Les outils financiers et opérationnels
Plusieurs dispositifs financiers accompagnent la mise en oeuvre de la transition énergétique territoriale. Le fonds chaleur, géré par l'ADEME, soutient le développement des réseaux de chaleur renouvelable. Les certificats d'économie d'énergie (CEE), créés par la loi POPE du 13 juillet 2005, constituent un mécanisme d'obligation pesant sur les fournisseurs d'énergie qui bénéficie indirectement aux collectivités.
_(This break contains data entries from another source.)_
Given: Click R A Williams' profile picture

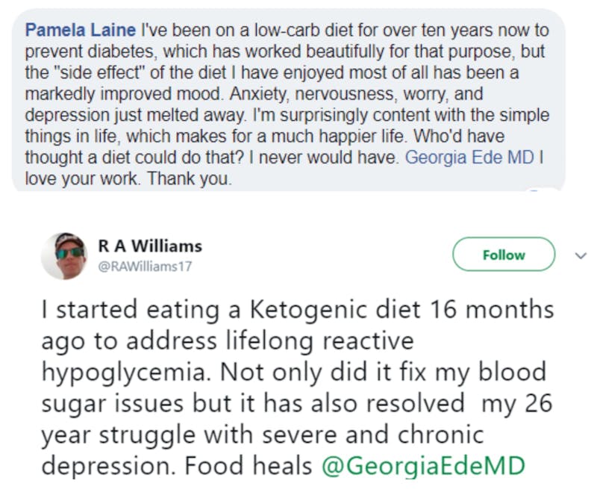Looking at the screenshot, I should [63, 255].
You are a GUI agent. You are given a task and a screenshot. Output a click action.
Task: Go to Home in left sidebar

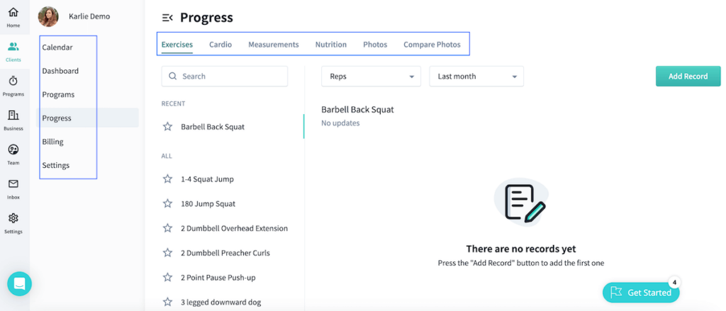tap(13, 16)
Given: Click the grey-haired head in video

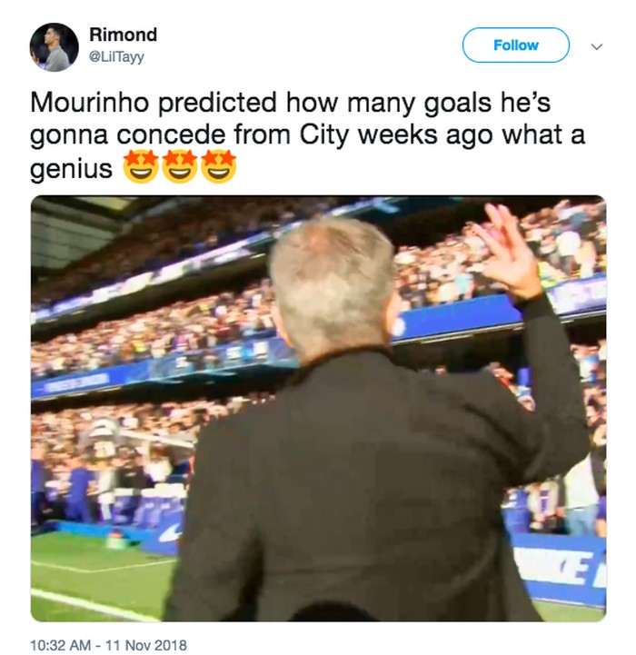Looking at the screenshot, I should click(x=333, y=284).
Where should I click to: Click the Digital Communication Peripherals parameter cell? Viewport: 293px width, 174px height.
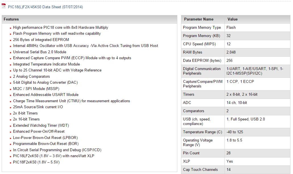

Le contrat de relance et de transition écologique (CRTE), introduit en 2021, permet de contractualiser entre l'État et les intercommunalités les projets de transition.
Les collectivités territoriales peuvent par ailleurs recourir aux obligations vertes (green bonds) pour financer leurs projets de transition, comme l'a fait la région Île-de-France dès 2012, pionnière en la matière parmi les collectivités françaises.
À retenir
- Le PCAET est obligatoire pour les EPCI à fiscalité propre de plus de 20 000 habitants et la métropole de Lyon (article L. 229-26 du Code de l'environnement).
- Les EPCI exercent un rôle de coordinateur territorial de la transition énergétique en vertu de l'article L. 2224-34 du CGCT.
- Le PCAET doit être compatible avec le SRADDET élaboré par la région, qui est le chef de file en matière de climat et d'énergie.
- La loi LTECV de 2015 et la loi Climat et Résilience de 2021 constituent les deux piliers législatifs de la transition énergétique territoriale.
- Les outils opérationnels incluent les plateformes de rénovation énergétique, les CEE, le fonds chaleur et les CRTE.